経団連が Web3 について提言 ~国・経済団体の関与は善か悪か?
経団連が「web3推進戦略」を公表しました。『日本が「web3鎖国」を脱し、各国の人材や企業に選ばれる「web3先進国」として地球規模課題の解決、ひいてはSociety 5.0 for SDGsの実現に貢献することを目指すための国家戦略を提言する』としています。
Society 5.0 for SDGsというのは最近経団連がよく使っている言葉で、内閣府が推し進めているSociety 5.0と今年流行のSDGsを組み合わせたもののようです。いろいろ話題になっているものをひとつのキャッチフレーズにまとめた、という感じでしょうか。
いきなり「率直に言って正気でないものを感じました。」と、完全否定です。公開部分しか読んでいませんが、この方の論点はFTX破綻に伴って暗号資産市場が崩壊しかけているのに、NFTを推奨したりしているのは明らかにおかしい、というもののようです。
この記事の中でも取り上げられていますが、経団連は今年6月に元MITメディアラボの伊藤譲一氏を招いて「DX会議」を開いており、そこでもWeb3を取り上げています。記事には「自民党が今年3月末に提言「Web3.0時代を見据えたわが国のNFT戦略」を公表した後、岸田文雄内閣総理大臣が関係省庁に対応を指示するなど、政府の動き出しは悪くない。」とも書かれており、経団連が政府の方針に乗ったという側面も見え隠れします。
細かいことですけど、伊藤氏が絡むと「web3」と、wが小文字で表記されます。すべてが統一されていますので、何らかの根拠があるのだろうと思うのですが、通常は「Web3」が一般的で、中には「WEB3」というのもあります。この辺からして、まだまだ過渡的な言葉なのだなあ、と思います。
一方で、当の暗号通貨関連のニュースサイトでは、当然肯定的な(というか中立的な)取り上げ方です。
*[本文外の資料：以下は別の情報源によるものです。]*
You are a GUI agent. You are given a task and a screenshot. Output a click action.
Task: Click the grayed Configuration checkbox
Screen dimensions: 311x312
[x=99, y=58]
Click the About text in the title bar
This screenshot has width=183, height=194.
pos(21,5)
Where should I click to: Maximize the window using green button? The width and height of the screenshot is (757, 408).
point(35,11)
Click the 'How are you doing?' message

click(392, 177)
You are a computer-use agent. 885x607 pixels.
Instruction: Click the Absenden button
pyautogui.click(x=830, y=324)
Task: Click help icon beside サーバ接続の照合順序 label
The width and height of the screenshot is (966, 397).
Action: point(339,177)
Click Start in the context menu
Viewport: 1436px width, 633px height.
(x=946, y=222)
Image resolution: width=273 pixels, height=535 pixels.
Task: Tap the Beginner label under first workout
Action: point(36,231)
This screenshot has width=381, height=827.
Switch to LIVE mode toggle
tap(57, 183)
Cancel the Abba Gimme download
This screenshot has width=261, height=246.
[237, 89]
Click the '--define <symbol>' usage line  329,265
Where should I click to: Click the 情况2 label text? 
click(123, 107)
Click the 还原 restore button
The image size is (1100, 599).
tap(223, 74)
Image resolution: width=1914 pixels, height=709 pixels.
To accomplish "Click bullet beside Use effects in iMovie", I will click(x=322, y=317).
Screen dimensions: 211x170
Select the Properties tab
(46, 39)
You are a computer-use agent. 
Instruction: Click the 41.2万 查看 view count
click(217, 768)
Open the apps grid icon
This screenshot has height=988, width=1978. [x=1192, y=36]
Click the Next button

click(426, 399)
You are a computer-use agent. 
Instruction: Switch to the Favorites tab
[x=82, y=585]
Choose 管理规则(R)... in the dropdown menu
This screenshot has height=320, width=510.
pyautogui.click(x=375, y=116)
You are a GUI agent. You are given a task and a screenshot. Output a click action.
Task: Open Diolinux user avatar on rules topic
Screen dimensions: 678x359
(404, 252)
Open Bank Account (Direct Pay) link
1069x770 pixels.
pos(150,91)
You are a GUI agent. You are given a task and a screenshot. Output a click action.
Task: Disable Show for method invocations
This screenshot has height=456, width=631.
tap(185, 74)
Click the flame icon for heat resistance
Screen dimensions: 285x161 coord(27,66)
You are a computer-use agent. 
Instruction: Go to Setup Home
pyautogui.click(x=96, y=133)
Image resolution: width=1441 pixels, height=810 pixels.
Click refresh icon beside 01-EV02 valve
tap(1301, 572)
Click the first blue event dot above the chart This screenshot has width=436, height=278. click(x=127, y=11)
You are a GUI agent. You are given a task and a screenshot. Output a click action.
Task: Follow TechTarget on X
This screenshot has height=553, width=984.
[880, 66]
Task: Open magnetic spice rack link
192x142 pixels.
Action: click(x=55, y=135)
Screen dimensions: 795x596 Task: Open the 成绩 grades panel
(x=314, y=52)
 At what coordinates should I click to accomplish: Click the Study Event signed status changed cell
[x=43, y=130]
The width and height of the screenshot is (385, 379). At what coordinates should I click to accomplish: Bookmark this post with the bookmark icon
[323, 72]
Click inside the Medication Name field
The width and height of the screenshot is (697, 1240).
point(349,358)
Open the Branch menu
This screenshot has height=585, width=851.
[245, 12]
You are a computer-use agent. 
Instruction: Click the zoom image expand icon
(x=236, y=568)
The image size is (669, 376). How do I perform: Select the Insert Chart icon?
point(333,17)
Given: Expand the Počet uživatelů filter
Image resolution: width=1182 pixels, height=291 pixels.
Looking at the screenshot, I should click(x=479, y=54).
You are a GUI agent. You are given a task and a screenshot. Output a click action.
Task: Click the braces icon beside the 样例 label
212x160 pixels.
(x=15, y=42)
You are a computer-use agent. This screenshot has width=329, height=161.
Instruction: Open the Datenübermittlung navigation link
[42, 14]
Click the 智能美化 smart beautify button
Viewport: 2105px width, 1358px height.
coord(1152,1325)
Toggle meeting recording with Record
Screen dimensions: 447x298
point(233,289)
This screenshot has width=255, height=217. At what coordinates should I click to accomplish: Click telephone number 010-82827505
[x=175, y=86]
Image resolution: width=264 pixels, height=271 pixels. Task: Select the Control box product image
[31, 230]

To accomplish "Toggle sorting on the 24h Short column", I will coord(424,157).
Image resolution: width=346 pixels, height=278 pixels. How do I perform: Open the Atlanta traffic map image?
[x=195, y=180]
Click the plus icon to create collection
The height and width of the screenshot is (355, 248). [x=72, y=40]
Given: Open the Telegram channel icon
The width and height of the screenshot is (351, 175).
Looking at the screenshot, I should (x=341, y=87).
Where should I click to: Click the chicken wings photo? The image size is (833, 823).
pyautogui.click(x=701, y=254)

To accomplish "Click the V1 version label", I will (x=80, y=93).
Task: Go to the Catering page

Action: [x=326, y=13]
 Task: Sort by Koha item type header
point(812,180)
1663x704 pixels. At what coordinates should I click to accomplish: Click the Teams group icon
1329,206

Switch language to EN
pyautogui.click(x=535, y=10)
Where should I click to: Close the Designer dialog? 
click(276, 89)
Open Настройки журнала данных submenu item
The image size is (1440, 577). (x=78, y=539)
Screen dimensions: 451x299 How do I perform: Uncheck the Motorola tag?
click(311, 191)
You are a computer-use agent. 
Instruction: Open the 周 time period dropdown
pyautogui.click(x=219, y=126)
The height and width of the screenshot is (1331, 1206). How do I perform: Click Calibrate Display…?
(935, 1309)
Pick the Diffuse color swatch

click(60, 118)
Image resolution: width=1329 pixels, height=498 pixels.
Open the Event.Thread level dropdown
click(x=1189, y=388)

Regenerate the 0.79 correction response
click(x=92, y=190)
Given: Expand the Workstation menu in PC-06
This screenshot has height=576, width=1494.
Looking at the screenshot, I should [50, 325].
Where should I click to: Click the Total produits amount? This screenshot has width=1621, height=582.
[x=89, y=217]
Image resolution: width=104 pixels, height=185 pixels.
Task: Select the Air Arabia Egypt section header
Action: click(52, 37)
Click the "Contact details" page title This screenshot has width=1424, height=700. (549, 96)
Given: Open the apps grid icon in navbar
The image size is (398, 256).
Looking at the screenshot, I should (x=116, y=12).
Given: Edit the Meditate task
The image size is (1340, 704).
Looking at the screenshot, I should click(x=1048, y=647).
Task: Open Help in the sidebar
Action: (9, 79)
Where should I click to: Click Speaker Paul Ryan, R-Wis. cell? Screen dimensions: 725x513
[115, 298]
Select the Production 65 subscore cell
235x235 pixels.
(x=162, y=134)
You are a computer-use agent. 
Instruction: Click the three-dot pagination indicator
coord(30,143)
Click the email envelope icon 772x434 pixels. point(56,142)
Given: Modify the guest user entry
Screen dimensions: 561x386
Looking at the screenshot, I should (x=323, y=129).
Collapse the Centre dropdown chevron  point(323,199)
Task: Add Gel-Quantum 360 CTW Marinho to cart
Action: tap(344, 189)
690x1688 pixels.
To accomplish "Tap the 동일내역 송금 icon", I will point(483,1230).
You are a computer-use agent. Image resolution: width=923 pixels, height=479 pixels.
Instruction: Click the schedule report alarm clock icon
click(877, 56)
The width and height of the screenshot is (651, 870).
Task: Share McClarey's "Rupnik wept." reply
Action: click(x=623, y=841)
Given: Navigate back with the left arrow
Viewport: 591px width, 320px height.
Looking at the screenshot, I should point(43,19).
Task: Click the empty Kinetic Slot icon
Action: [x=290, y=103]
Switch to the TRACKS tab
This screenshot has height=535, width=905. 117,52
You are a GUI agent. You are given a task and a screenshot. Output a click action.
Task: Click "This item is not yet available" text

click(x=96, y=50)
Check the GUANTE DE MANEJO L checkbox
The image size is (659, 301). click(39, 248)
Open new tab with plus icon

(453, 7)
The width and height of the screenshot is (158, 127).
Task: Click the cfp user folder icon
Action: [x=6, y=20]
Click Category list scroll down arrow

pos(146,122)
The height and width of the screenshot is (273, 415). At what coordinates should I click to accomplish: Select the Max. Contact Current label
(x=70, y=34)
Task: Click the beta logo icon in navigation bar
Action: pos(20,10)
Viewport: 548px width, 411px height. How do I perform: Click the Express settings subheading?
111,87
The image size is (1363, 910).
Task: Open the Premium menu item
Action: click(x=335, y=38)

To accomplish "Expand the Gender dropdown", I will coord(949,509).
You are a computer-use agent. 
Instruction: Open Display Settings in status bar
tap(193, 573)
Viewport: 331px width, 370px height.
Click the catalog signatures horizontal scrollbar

私自身、伊藤氏の著作も読みましたが、伊藤氏自身が「実際にどうなっていくのかは、人々が何を求めるかによって決まります。」(伊藤 穰一「テクノロジーが予測する未来」SB新書p.49)と書いているように、Web3に現時点で明確な定義があるわけではありません。これから皆で作り上げていくものであり、NFTが駄目なら他の方法を考えれば良いだけ、というのが正しい解釈なのではないでしょうか。
国が関与すると・・
まあ、国が先端技術に絡むとロクな事が無い、という気持ちは私もわかります。どうしても、第5世代コンピュータとか、電子政府とか、大失敗したプロジェクトばかりが思い浮かんでします。しかし、暗号資産やNFTのようなものの取扱いには法改正も必要ですし、国の関与は不可欠です。少なくとも国が前向きに取り組んでくれなければ話が進まない分野も多いですし、あちこちに予算が付けば、現場現場でより良い適用が模索されていくでしょう。無駄もあるとは思いますが、革新とはそういうものではないでしょうか。